Pada awal 2017, saya bersama masyarakat kampung Tanglo, Genduang, Kecamatan Pangkalan Lesung, Pelalawan, Riau, bergerak memprotes kebijakan PT Sari Lembah Subur (PT. SLS)—anak perusahaan Astra Agro Lestari.  Perusahaan ini khusus mengelola perkebunan kelapa sawit di beberapa kecamatan di Pelalawan, Riau. Salah satu yang kami lakukan adalah aksi demonstrasi pada April 2017.

Sebelumnya, di akhir 2016, PT. SLS mempunyai kebijakan menukar-guling lahan masyarakat yang berada di dalam area konsesinya dengan lahan yang dianggap miliknya. Intinya mereka ingin menyatukan area mereka supaya tak ada lagi lahan masyarakat yang terkepung (berada dalam area konsesi mereka).

Yang jadi persoalan adalah, menurut data Pansus Monitoring Dewan Perwakilan Rakyat Daerah (DPRD) Riau tahun 2015, lahan yang mereka tukar-gulingkan itu adalah lahan ilegal (di luar Hak Guna Usaha), tetapi diklaim sebagai milik mereka. Seharusnya lahan ini dikembalikan kepada negara karena posisinya yang status quo.
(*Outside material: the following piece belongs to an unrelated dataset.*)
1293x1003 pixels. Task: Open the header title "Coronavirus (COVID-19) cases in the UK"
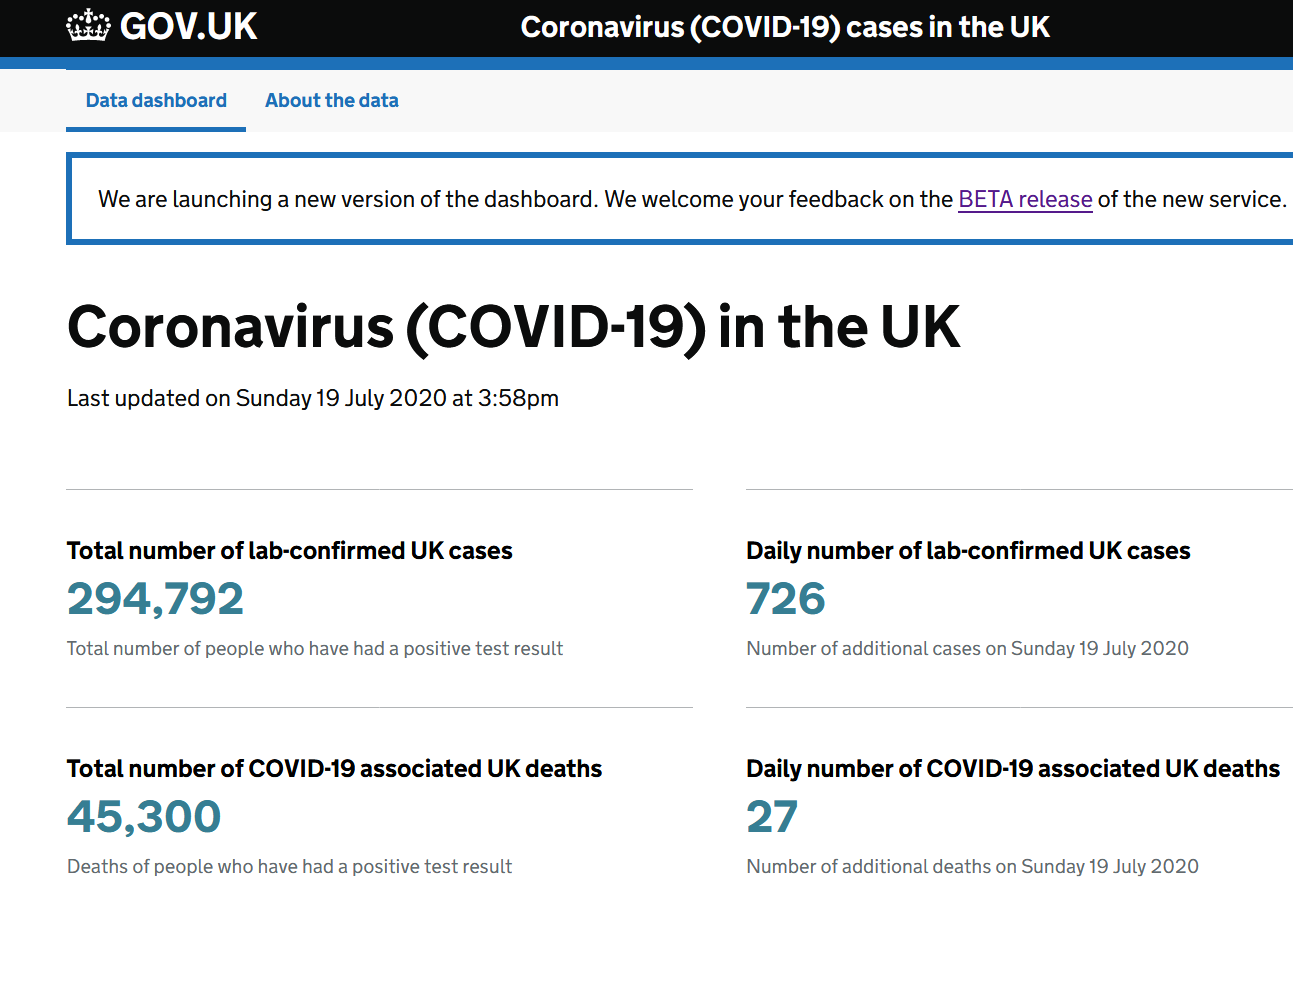[x=785, y=27]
Tapi yang terjadi malah pihak perusahaan menukar-gulingkannya untuk menghilangkan jejak kesalahan.

Sebenarnya kebijakan tukar-guling oleh PT. SLS ini adalah akumulasi dari banyaknya kejahatan yang mereka lakukan terhadap masyarakat Desa Genduang, tempat kami hidup dan mencari penghidupan secara turun-temurun.

Baiknya saya bentangkan apa yang dilakukan  PT. SLS di wilayah Desa Genduang sejak tahun 1980-an. Di akhir 1980-an, masyarakat Genduang masih mempunyai kebun karet sebagai mata pencaharian sejak zaman dulu. Tetapi  bencana itu datang. Saya sering menyebutnya dengan gergasi (raksasa di dalam mitos Melayu). Ya, perusahaan merampas lahan masyarakat tanpa ganti rugi. Mungkin ada hubungannya dengan rezim militer ketika, dimana masyarakat yang menolak kebun karetnya ditebang (dialihfungsikan) diintimidasi. Bahkan, menurut cerita para tetua  masyarakat, di Kecamatan Kerumutan, Pelalawan, Riau, ada masyarakat yang ditelanjangi karena bersikeras mempertahankan batang karet yang mereka miliki.
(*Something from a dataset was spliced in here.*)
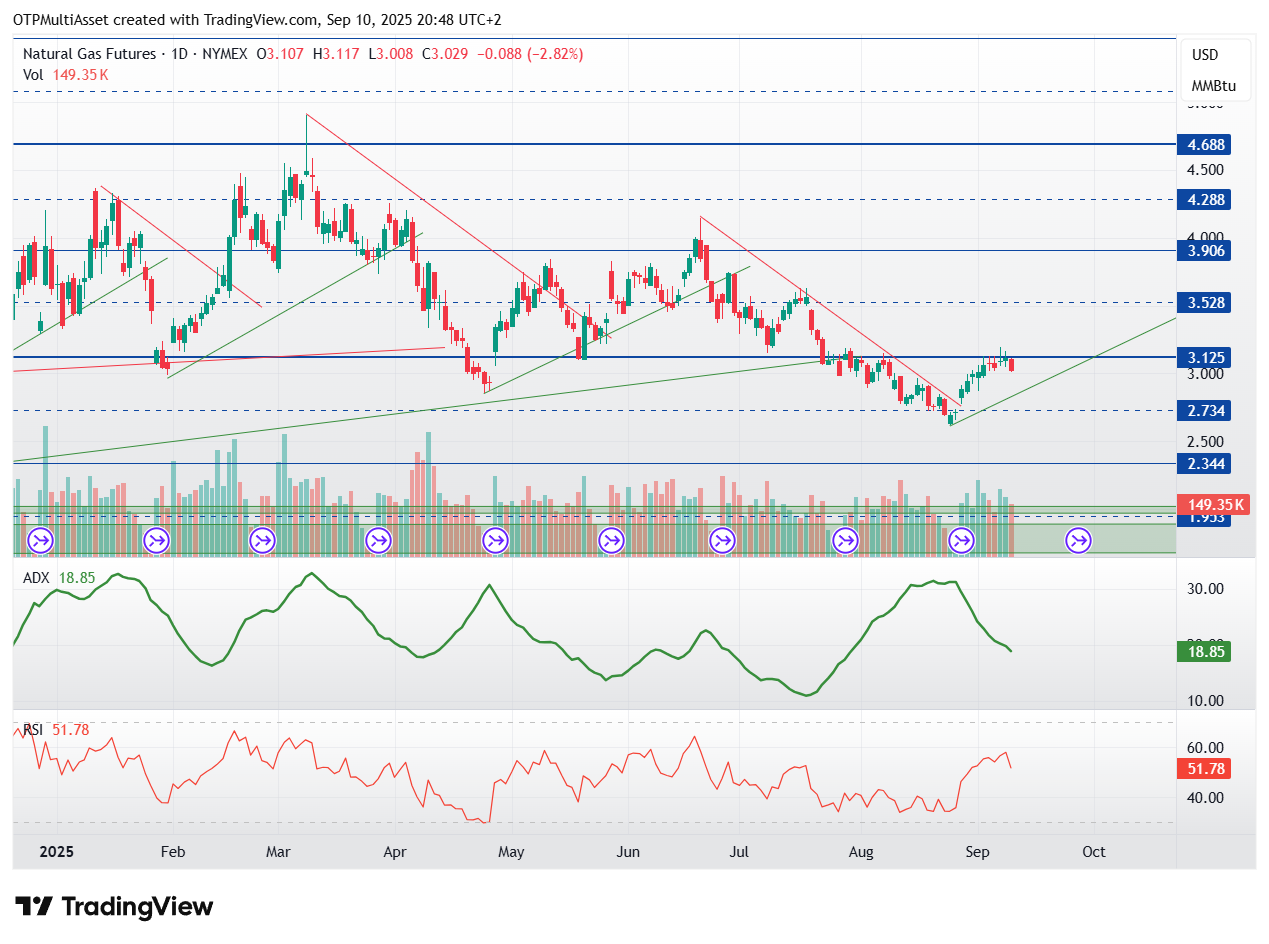Click the contract-roll marker nearest the May label
Viewport: 1269px width, 944px height.
tap(495, 541)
Tak berhenti sampai di situ, perusahaan SLS juga merusak lingkungan, seperti sungai. Bahkan mereka menanam pokok kelapa sawit hingga di atas tebing sungai. Padahal, dalam Kepres nomor 32 tahun 1990, penanaman komoditas perkebunan harus berjarak 100 meter untuk sungai besar, dan 50 meter untuk sungai kecil, dihitung dari tebing sungai.
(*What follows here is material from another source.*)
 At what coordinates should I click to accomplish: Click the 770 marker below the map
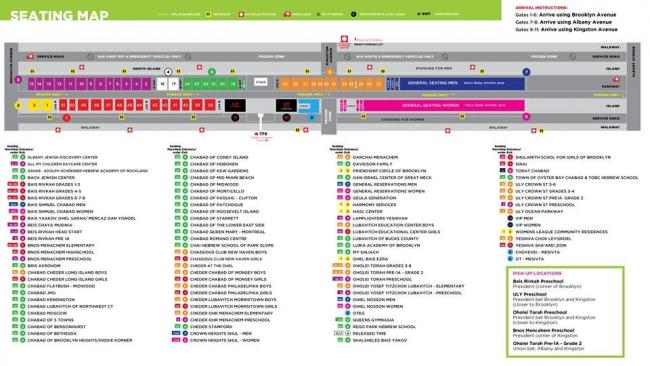click(261, 134)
Selain itu, pihak perusahaan juga merusak tanah pemakaman warga, juga menanam pokok kelapa sawit hingga ke pinggiran kampung. Dalam hal pekerjaan, masyarakat tempatan sulit  mengakses pekerjaan di perusahaan tersebut, jalan sekitar kampung rusak,  tidak adanya pengadaan lahan kelapa sawit untuk warga kampung sebagai kompensasi tanah mereka yang diambil alih, padahal di dalam Undang-Undang Nomor 39 tahun 2014 tentang Perkebunan, dicantumkan: Perusahaan Perkebunan yang memiliki Izin Usaha Perkebunan atau Izin Usaha Perkebunan untuk budidaya wajib memfasilitasi pembangunan kebun masyarakat sekitar paling rendah seluas 20 % (dua puluh perseratus) dari total luas areal kebun yang diusahakan oleh Perusahaan Perkebunan (Pasal 58 ayat 1), dan banyak lagi masalah lainnya.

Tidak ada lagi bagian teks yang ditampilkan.